This is technically not true and something that is very confusing in the statsmodels docs. The statsmodels docs discuss Feasible Weighted Least Squares for the purpose of correcting for heteroskedasticity (because the relation between dependent variable and covariates is quadratic, but we fit a linear model, we have homoskedasticity by definition).

But one can simply fit a model with weights being applied to different observations. I.e. from wikipedia, we can simply minimize the following least squares objective function

image

Optimally, I would like us to start with a very brief section that practically says "you can apply weights, here is how you do it using either frequency weights or precision weights".

Here we could show an example such as this:

import pyfixest as pf 

data = pf.get_data(model = "Fepois")[["X1","Y", "f1"]]
data.head()
# data of size N = 1000
print(data.shape)
data_agg = data.groupby(["X1","Y", "f1"]).size().reset_index().rename(columns = {0: "count"})
data_agg.head()
# data of size N << 1000: useful for reducing memory 
print(data_agg.shape)

fit_ols = pf.feols("Y ~ X1 | f1", data = data, vcov = "iid")
fit_wls = pf.feols("Y ~ X1 | f1", data = data_agg, vcov = "iid", weights = "count", weights_type = "fweights")
pf.etable([fit_ols, fit_wls])
# identical results and standard errors

And also link to the "Causal Inference for the Brave and True" chapter on WLS.

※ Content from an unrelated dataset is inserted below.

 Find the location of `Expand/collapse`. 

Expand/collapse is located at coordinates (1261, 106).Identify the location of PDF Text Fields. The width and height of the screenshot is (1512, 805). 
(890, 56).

And then we can go on to motivate Feasible WLS a little bit better than statsmodels. In this case, I would like to add a sentence below the plot that explains that the conditional Variance $Var(Y|X)$ is increasing / changing in X - in other words, we have heteroskedasticity. And to tackle heteroskedasticity, we can either use robust standard errors or use our knowledge of the data generating process by weighting our regression model appropriately. And then we compare the WLS standard errors with the HC robust standard errors.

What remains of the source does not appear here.